Goblet cells, as enterocytes, enteroendocrine cells, and Paneth cells of the gut mucosa derive from multipotent stem cells located at the base of crypts of Lieberkühn [12]. Due to the influence of the mucous layer on gastrointestinal inflammatory pathologies, the interest regarding gut-associated mucus is increasing in the last period. Frequently such pathological conditions go along with impaired goblet cell function along with dysregulated mucin biosynthesis, which triggers significant qualitative and quantitative changes [7, 25]. Inflammatory bowel disease is a group of disorders influenced by an inappropriate function of goblet cells, including their synthesized mucins. Inflammatory bowel disease is classified into Crohn’s disease and ulcerative colitis [13]. These disorders are characterised by chronic inflammatory lesions in the gastrointestinal tract and are associated with obscure causes and poorly efficient therapies [21]. Some other morbid entities that evolve with alterations in gastrointestinal mucin production and function are represented by colorectal cancer and some bacterial and parasitic infections. The last ones are frequently associated with mucin dysfunction and inflammation of the gastrointestinal tract [25]. As regards the role of DCS cells, Sasaki et al (2016) [34] observed that ablation of Reg4+ DCS cells in the murine colon results in loss of stem cells from colonic crypts, a fact that disturbs gut homeostasis and colon organoid growth [34]. It is known that stem cells fundamentally depend on their intricate microenvironment, otherwise known as niche (i.e. an anatomic place consisting of specialised cells that anchor stem cells and additionally offer physical protection and essential growth/maintenance signals). In the murine small intestine, an important part of the cellular niche for Lgr5+ stem cells is made by Paneth cells, which deliver molecules like Wnt3, EGF, and Notch ligands to preserve intestinal stem cells. Since the murine colon does not contain typical Paneth cells, the Reg4-DCS cells represent the colon equivalent of Paneth cells [34]. Accordingly, DCS cells support the organoid development of single Lgr5+ colon stem cells. As a fact, Reg4+ cells were also detected within colorectal tumoral lesions in humans [22, 31]. A connection between Reg4+ cells and Lgr5+ stem cells in mouse colon adenoma was observed, a fact that may suggest that Reg4+ cells in adenoma play a role as a niche for cancer stem cells [35].
CONCLUSIONS
Mucous cells, including goblet and non-goblet cells, along with their secretory product were underestimated for a long period of time. However, the latest findings changed this and situated these cells at the focal point for the understanding of intestinal mucosa biology and immunology. The intestinal mucosa possesses several types of mucous cells that can be outlined based on their position and microanatomy.

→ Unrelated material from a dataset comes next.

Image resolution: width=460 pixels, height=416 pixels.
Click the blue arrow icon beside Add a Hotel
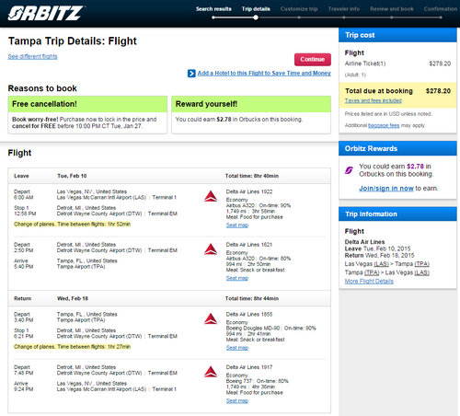[x=191, y=74]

Our study managed to describe for the first time in guinea pig (Cavia porcellus), the existence of formerly known vacuolated/non-goblet cells, or recently called DCS cells in the jejunum and ileum sections of the small intestine. Finally, the understanding of the full function of the mucous goblet and non-goblet cells will offer a further vision not only about gut homeostasis and organoid growth of the large intestine but some elucidation regarding the inflammatory bowel disease and the intricate biology of the niche for cancer stem cells that may reveal innovative therapeutic protocols for colorectal cancer.